"La probabilité d'un crash aérien est équivalente à la probabilité qu'on puisse tirer un trait bien droit qui traverse tous les trous d'un gruyère coupé en tranches". Cette phrase extraite du film Ma Vie en l'Air (avec Vincent Elbaz et Marion Cotillard) résume parfaitement la théorie des plaques de James T. Reason, appelée Swiss Cheese model.

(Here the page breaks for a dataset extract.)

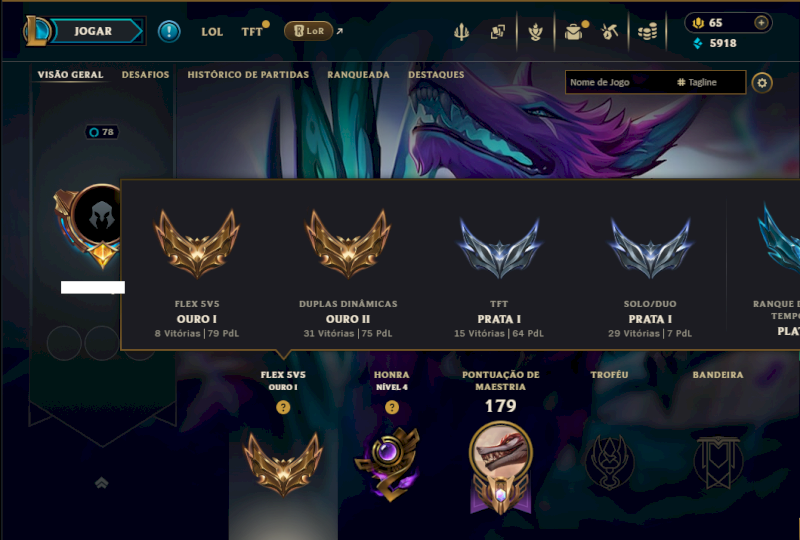Add Riot Points with plus button

[x=761, y=23]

Selon cette conceptualisation, chaque plaque est à la base un rempart empêchant un accident de survenir. A priori, ces plaques sont conçues pour ne jamais être traversées. Cependant, il existe pour chacune une probabilité très faible de passer outre, et ainsi subsiste une infime probabilité de toutes les traverser en même temps. Cette occurrence, tellement rarissime qu'on la juge impossible, c'est un accident.

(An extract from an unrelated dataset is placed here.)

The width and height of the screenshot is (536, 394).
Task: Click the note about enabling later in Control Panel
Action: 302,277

Cette méthode d'analyse permet de bien rappeler qu'un accident est la conséquence de causes multiples, chacune étant absolument exceptionnelle. Tenter d'expliquer la disparition d'un appareil avec des renseignements très limités ne semble ainsi pas possible. C'est malheureusement ce à quoi se sont récemment essayés les médias, répandant un lot de suppositions infondées et d'erreurs en tout genre.
La disparition d'un avion et de ses occupants est tragique. Mais le transport aérien reste avant tout d'une fiabilité remarquable. Car à chaque fois qu'une de ces plaques est traversée, une analyse minutieuse est réalisée afin d'en comprendre les causes et de ne plus rencontrer cette situation.









2 commentaires:
"Cette occurrence, tellement rarissime qu'on la juge impossible, c'est un accident."
Elle est rarissime plutôt qu'impossible ! :-)
"Cette méthode d'analyse permet de bien rappeler qu'un accident est la conséquence de causes multiples, chacune étant absolument exceptionnelle."
Précisons que l'être humain est une usine à erreurs, qu'il en commet de nombreuses chaque jour, et que les pilotes ne dérogent pas à la règle. Pendant un vol, les pilotes commettent des erreurs, et donc traversent parfois une plaque, mais les autres plaques sont là pour que cette erreur n'ait pas de conséquences et soit identifiée et corrigée. C'est ce qui fait que le transport aérien est extrêmement sûr.
Très juste. C'est d'ailleurs la même théorie à l'oeuvre pour les erreurs médicales, qui se produisent lorsque, d'une façon exceptionnelle et rarissime, aucun rétrocontrôle n'a fonctionné.